PASQUALE CIPRO NETO
'Sou só eu que é vil e errôneo nesta terra?'
Será difícil entender o valor do emprego de certas formas linguísticas na poesia de vanguardistas, visionários?
DEVO DEDICAR algumas boas horas das próximas semanas à leitura de "Fernando Pessoa: Uma (Quase) Biografia", obra do advogado e escritor José Paulo Cavalcanti Filho, membro da recém-empossada Comissão da Verdade.
Para preparar o espírito (e a alma), releio alguns dos tantos poemas de Pessoa que me marcaram, vida afora e adentro. Um deles é o memorável "Poema em Linha Reta" (do heterônimo Álvaro de Campos), que parece ter sido escrito no ano que vem, tal a atualidade (e a intemporalidade) de seus versos. Assim começa o poema: "Nunca conheci quem tivesse levado porrada / Todos os meus conhecidos têm sido campeões em tudo". Qualquer semelhança com os heróis de plástico dos dias de hoje, os metrossexuais, os executivos de toda sorte, os workaholics, as deprimentes figuras que dizem aos quatro ventos que nada é problema, que são felizes etc. (mas dão patadas em Deus e todo o mundo, gritam até com as pessoas mais próximas, cospem fogo pelas ventas, desesperam-se, explodem de dor de cabeça, de estômago etc.) e com sabe Deus mais quem não é mera coincidência.
Pois bem. Vejamos alguns dos versos seguintes do poema de Pessoa: "E eu, tantas vezes reles, tantas vezes porco, tantas vezes vil, / Eu tantas vezes irrespondivelmente parasita, / Indesculpavelmente sujo (...) Toda a gente que eu conheço e que fala comigo / Nunca teve um ato ridículo, nunca sofreu enxovalho / Nunca foi senão príncipe - todos eles príncipes - na vida... / (...) Arre, estou farto de semideuses! / Onde é que há gente no mundo?".
O verso seguinte é este (parte dele está no título desta coluna): "Então sou só eu que é vil e errôneo nesta terra?". Pois era aí que eu queria chegar. Vá pensando na flexão "é" (do presente do indicativo do verbo "ser") empregada por Pessoa no trecho "...sou só eu que é vil...". A julgar pelo que se lê nas gramáticas...

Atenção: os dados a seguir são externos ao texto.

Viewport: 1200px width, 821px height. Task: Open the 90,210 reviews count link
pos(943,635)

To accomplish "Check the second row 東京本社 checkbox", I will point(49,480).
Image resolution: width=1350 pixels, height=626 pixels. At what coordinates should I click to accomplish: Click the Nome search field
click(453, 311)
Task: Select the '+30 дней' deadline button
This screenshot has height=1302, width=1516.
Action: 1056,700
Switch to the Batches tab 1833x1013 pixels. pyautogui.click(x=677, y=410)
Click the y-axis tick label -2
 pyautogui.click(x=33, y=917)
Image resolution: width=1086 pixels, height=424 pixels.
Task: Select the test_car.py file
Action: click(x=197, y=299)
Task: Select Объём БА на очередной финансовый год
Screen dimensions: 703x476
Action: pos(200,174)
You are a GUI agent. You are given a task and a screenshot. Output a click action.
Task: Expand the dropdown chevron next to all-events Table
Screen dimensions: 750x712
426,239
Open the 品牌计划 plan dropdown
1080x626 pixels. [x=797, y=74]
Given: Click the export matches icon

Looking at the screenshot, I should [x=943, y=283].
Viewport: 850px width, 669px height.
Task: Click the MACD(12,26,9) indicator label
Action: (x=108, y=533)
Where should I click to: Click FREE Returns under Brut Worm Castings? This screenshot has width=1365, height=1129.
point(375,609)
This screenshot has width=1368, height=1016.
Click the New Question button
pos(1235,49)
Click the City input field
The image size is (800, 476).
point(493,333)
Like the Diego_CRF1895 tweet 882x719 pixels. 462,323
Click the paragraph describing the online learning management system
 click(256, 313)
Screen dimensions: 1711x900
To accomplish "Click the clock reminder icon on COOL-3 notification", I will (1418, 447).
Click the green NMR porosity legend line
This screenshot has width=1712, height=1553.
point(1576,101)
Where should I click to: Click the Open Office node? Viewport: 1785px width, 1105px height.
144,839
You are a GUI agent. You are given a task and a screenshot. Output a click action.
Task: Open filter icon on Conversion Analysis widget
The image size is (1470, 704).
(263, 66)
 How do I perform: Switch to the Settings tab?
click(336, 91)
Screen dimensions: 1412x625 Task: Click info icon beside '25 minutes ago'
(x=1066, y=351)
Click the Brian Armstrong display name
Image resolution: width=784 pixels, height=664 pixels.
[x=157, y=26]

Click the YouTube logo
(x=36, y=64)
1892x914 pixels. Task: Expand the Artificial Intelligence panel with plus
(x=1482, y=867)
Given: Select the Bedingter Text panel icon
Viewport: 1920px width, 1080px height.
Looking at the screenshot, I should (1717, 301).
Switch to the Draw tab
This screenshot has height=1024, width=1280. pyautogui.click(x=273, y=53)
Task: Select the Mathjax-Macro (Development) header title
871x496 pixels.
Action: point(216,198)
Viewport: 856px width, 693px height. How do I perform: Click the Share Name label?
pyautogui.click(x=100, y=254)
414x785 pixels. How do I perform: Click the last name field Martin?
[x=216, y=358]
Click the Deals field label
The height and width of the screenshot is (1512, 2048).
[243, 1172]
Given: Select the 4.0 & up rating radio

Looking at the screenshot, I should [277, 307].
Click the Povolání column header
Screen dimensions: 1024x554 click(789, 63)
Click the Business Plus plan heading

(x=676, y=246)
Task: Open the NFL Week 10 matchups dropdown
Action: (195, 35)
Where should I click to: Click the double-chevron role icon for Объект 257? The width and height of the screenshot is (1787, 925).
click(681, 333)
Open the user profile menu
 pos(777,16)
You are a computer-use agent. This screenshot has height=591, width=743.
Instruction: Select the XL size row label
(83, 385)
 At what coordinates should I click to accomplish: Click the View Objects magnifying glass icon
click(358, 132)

Bem, antes que nos metamos a conversar sobre o caso, lembro uma pergunta que me fizeram numa das muitas feiras do livro de que participei Brasil afora. Um rapaz pediu a palavra e citou uma questão de um concurso público de que ele acabara de participar. Perguntava-se simplesmente qual o erro presente no célebre verso "No meio do caminho tinha uma pedra", que abre o antológico poema "No meio do caminho", de Carlos Drummond de Andrade. Incrédulo, investiguei e constatei que de fato a tal infame pergunta tinha mesmo sido feita aos pobres candidatos. Na "visão" do "examinador", há "erro" no emprego do verbo "ter". Santo Deus! Será difícil entender o valor do emprego de certas formas linguísticas na poesia de vanguardistas, visionários? Será difícil tratar isso com mais sensibilidade, pertinência, inteligência, abrangência?
Pois o verso de Pessoa pode prestar-se a esse tipo de patacoada. Alguém pode perguntar qual é o "erro" e esperar como resposta a forma verbal "é", que "deveria" ser substituída por "sou" ("Então sou só eu que sou vil e errôneo nesta terra?"). Pobre Pessoa! Pobres poetas! Pobres candidatos! O uso de "é" no poema tem relação direta com a essência da mensagem de Álvaro de Campos. Ao empregar "é" (e não "sou"), o poeta confirma que ele não "É" o único vil e errôneo, ou seja, escancara a hipocrisia alheia e se torna mais verdadeiro e menos vil, ao assumir plenamente a sua verdade, que é a verdade da miséria humana. É isso.